Dickins said, “We were carefully monitoring all of the registrati­ons to try and spot anything suspicious. This is a show for fans who’ve waited years for Adele to perform. Everyone working on it just wants the best outcome for those fans.” According to MBW, on 1 December, 1.9 per cent of the “first wave” of tickets ended up on secondary ticketing sites such as Stubhub, Viagogo, and the Live Nation owned GetMeIn! and Seatwave, with some being sold for over £1,000 (Dh5485.29).

Music Ally contrasted the number of Adele tickets that became available for resale with those of other big shows for sale on Seatwave, GetMeIn and StubHub, noting that while Adele averaged 54 tickets per show on secondary sites, Rihanna averaged 1,548 and Coldplay were at 2,939.
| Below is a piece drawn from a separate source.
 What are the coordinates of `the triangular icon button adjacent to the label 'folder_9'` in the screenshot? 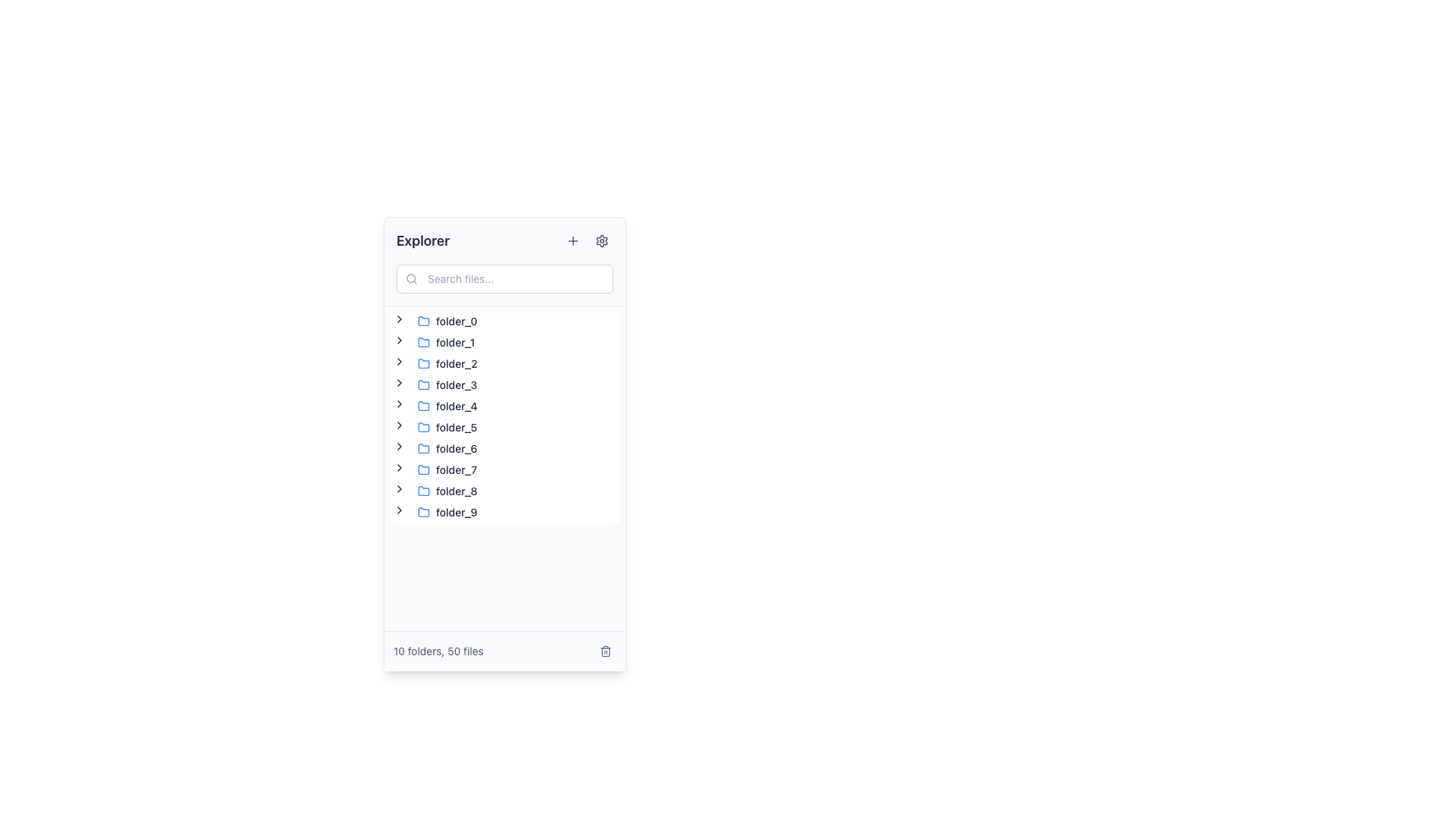 It's located at (400, 512).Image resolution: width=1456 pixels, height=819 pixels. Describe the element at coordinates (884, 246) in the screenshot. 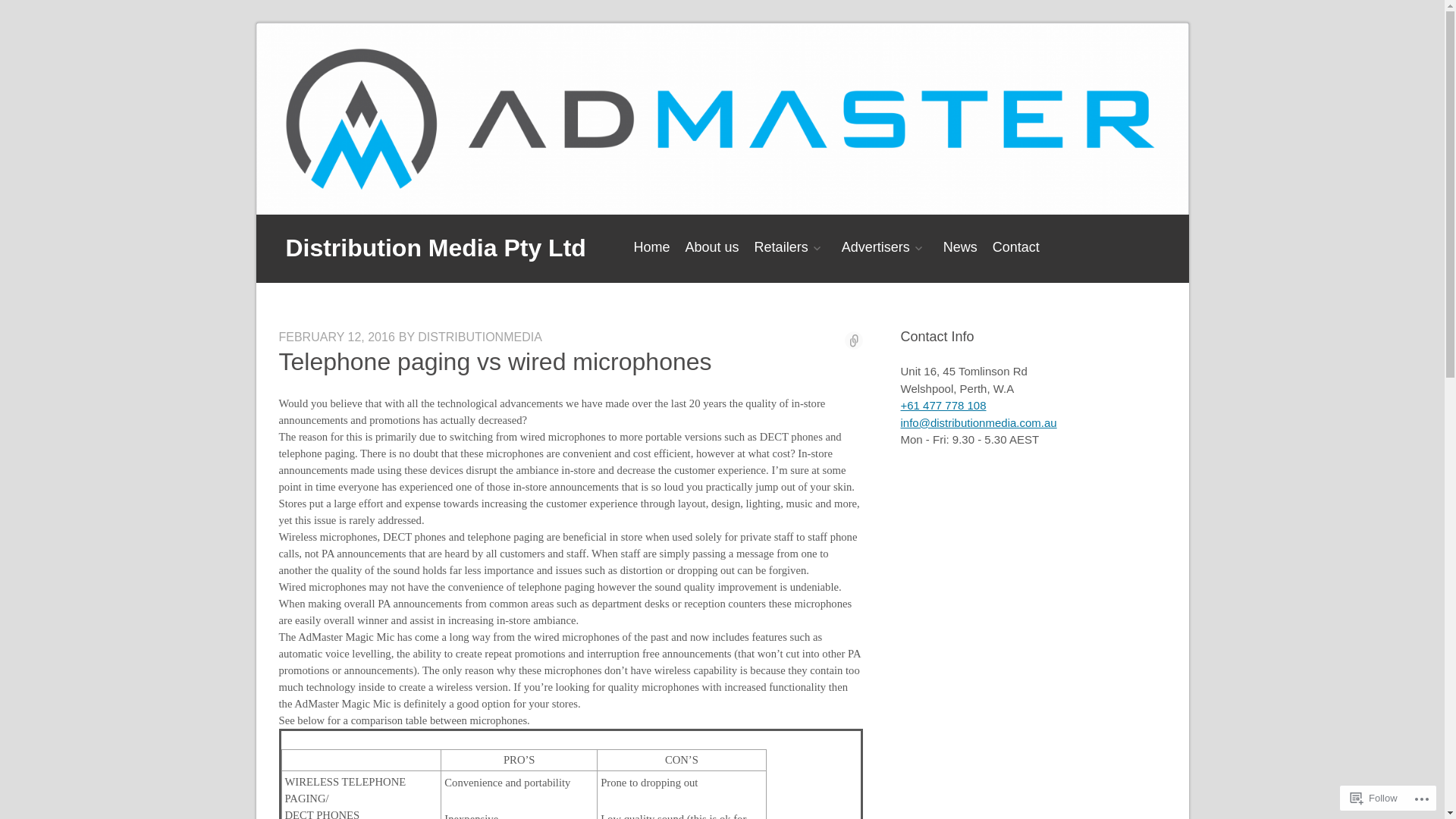

I see `'Advertisers'` at that location. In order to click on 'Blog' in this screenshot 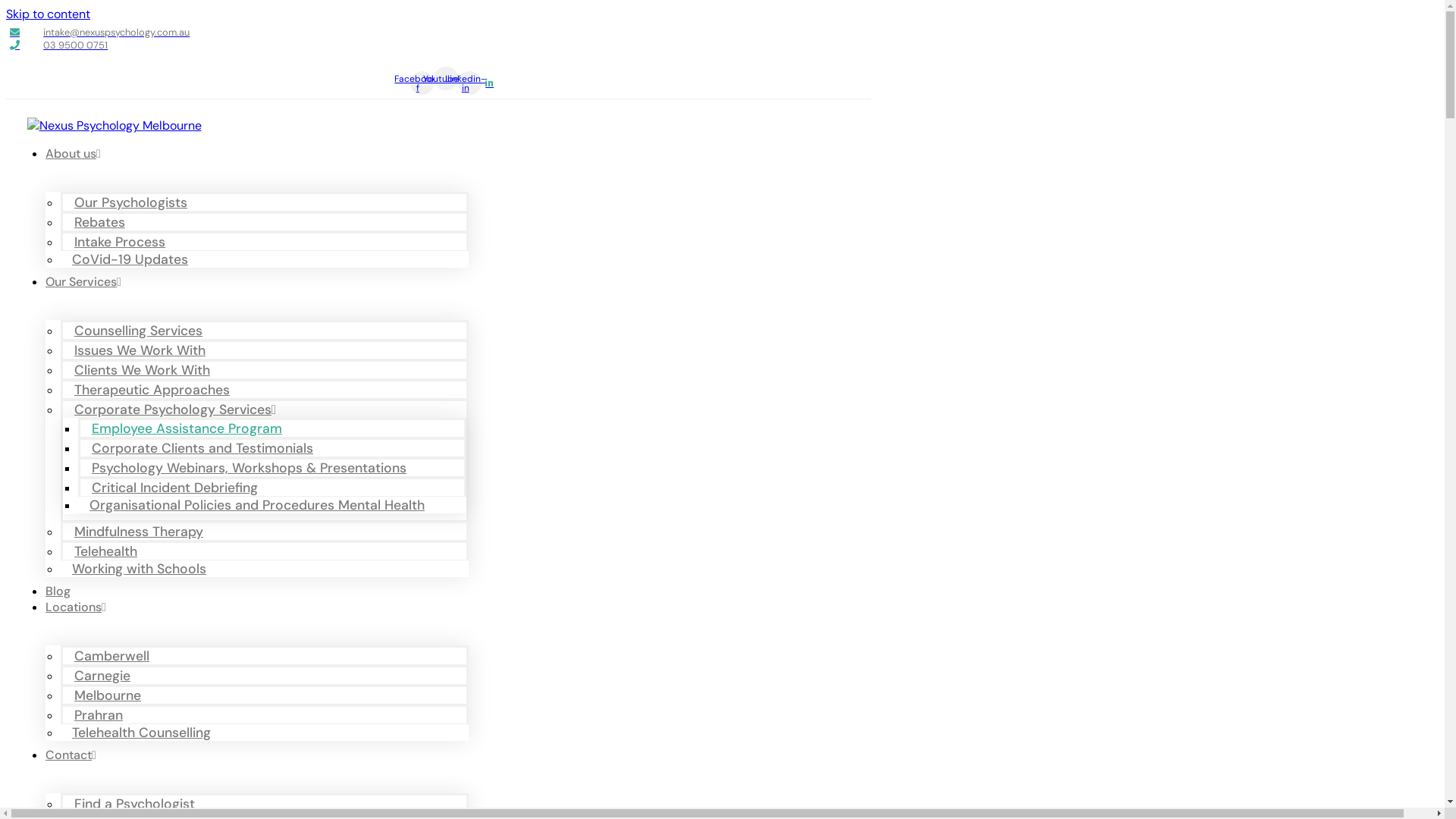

Songkick, which handled the Adele ticket sales, said, “Songkick provided the opportunit­y to allow fans to register, and to use its proprietar­y technology to identify touts, reduce their ability to purchase tickets when advance sales commenced on 1 December and to cancel as many tickets appearing on secondary ticketing sites as possible.”

Its statement continued: “Compared to other events, we believe these efforts helped to reduce resale by well over 50 per cent, increasing the amount of fans that can attend these shows. Ultimately, artists’ goals of ensuring 100 per cent of tickets end up in the right hands will depend on a combinatio­n of both technology and legislativ­e action.

For example, the 2015 amendment of the UK’s Consumer Rights Act requires secondary sites to list the specific locations of their tickets for sale, which — if adopted properly — would allow for the full-scale cancellati­on of touts’ tickets. Until this happens, it is impossible to completely eliminate ticket touting.”